Established 2005 Registered Charity No. 1110656

Scottish Charity Register No. SC043760

current issue

June – July 2024 : Reflections READ ONLINE


Tent cities - update 2

September 08 2010
More and more ‘Obamaville‘settlements are springing up

Back in the April issue of The Pavement (London and Scotland), we brought you news of a report, Tent Cities in America: A Pacific Coast Report, by US charity The National Coalition for the Homeless, that reveals the growing emergence of tent cities across the west coast of America.

We discovered that the majority of tent cities were in California and that as the US continues to react to its biggest financial crisis since the Great Depression, homeless groups and government agencies are witnessing the biggest increase in homeless encampments for a generation.

Just a few months on, and tent cities are not only emerging further afield than the west coast, but "springing up in President Obama's own Hawaii backyard," as WorldNetDaily puts it.

One such case is a tent city that appeared on 50 acres of Navy and city land directly behind Waipahu High School. Named Obamaville (in part because of its location but also because it is reminiscent of the 'Hoovervilles' of the 1930s), it is suggested that the camp behind the school may be just one of many.

According to the Honolulu Star Advertiser, Doran Porter, the executive director of the Affordable Housing and Homeless Alliance, believes that more and more homeless encampments like Obamaville are springing up in Oahu as the Honolulu police and city officials drive the homeless off the island's beaches and out of city parks.

Back in the north-west mainland, in Olympia, Washington, the News Tribune reports that a three-year-old tent city that moves every 90 days is trying to secure a permanent site with the help of the Panza board, the not-for-profit organisation which supports the camp.

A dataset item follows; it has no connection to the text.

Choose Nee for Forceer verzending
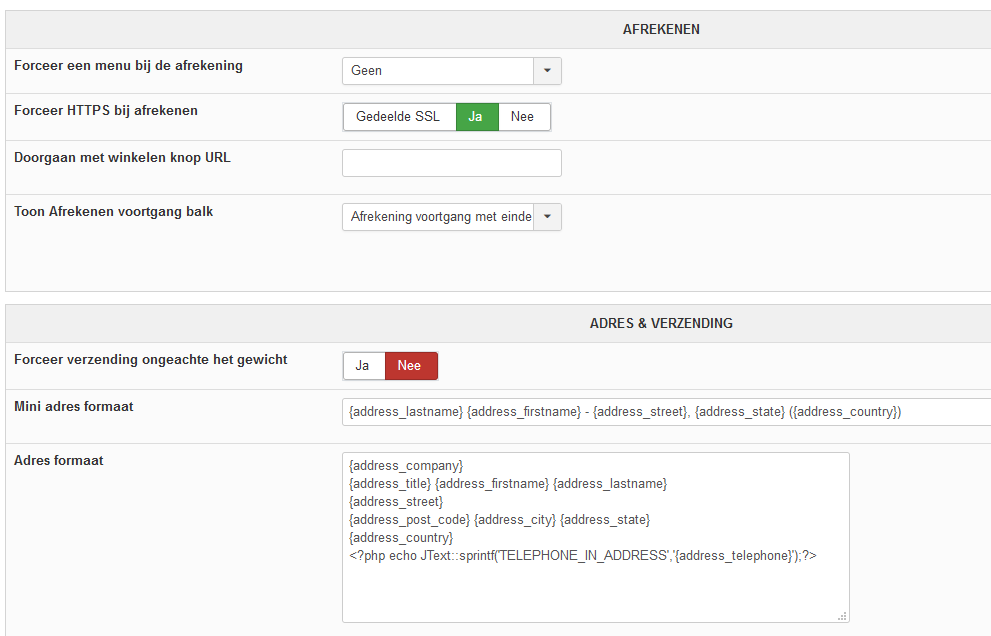 411,366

"The vision is to build 30 one-room cottages, with a central building for laundry, showers and meetings" said Jill Severn of the Panza board. Dubbed Quixote Village, it would be eco-friendly, with community gardens and plenty of trees, says the News Tribune. The vision has gained the support of the Thurston County Commission and the Olympia City Council. Last week, the council agreed to have its staff study finding a permanent site for the camp.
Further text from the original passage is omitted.